I was very impressed at the wide range of knowledge my supervisor contained within. I wondered if I would be as effective as her in telling about the things that I know, or would I have to read a book first to become more knowledgeable about a particular subject matter. She went on to say that no two people have the same set of teeth or fingerprints. She did mention many things I knew about, but wasn’t sure I could recall for a lecture. She mentioned forensics to the students by telling them about a burn victim who was identified by her teeth that matched with her dental records.
She wanted to get across to the kids that if they take care of their teeth, they can last a lifetime, but if they don’t, they might need false teeth called dentures. She had pulled several books on the subject of teeth and she did really short book talks on them.

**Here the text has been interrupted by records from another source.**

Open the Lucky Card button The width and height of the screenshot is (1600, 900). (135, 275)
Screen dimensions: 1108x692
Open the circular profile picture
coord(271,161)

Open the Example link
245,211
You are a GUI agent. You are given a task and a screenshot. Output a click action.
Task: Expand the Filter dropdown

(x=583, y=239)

She went over with the students how to find their particular book read on the AR reading site. She said that she had two books with similar titles and in order to ensure that the correct book comes up, they must look at the sticker on the inside upper left hand corner of the book and type in the quiz number. To make sure they are taking the English [En] and not the Spanish [Sp] version. Also, they learned that if the wrong test comes up, they tell the computer, “Do not want to take the test.” She does not want the students to bring the book back until they have taken the AR test on it. I was unsure of this at first because I was telling the students to bring the books back even if they haven’t taken the test, so I could recheck it out to them.

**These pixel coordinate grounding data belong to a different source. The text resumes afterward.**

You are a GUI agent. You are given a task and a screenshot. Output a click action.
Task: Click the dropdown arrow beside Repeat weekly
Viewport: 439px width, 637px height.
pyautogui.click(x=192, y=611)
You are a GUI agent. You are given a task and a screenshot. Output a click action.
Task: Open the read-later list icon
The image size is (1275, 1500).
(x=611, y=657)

The last class was fifth grade and they had not had much time on the unit she taught on the “Good Ole Days.” So Ms. Hinton gathered several objects together. She had a set of items that she wanted the students to match up to another set of items on the table. Each group got one or two items. They were to discuss what it was and which item it should be matched with. Most of the items were foreign to the students, such as the crochet needle, the corn cob, the oil can, and the bottle opener, as well as the juice opener. The two items properly matched up were the aspirin bottle with the medicine bottles, and the negatives with the photo. The corn cob was intended to be matched with the toilet paper roll because in the good ole days people used a corn cob as their tissue. And much later they used Sears Roebuck catalogs. The oil can (looked like it was the one used on Tin Man), was to be matched with the modern can of household oil. The crochet needle was to be matched with the yarn. And the bottle opener was to be matched with a can of corn. This was a great active learner activity, which was kinesthetic, visual, and engaging. I think that there are ways I can incorporate matching games with artifacts as well. My strengths lay in poetry, written word, art, music, Spanish and I can say goodnight in many different language, and the beach. I once did an artifact activity in history class and we had to tell about a person’s life from things like playbills, and tickets, and rocks, etc. I still remember that activity till this day. I have a feeling the students at my school will not soon forget what they learned either.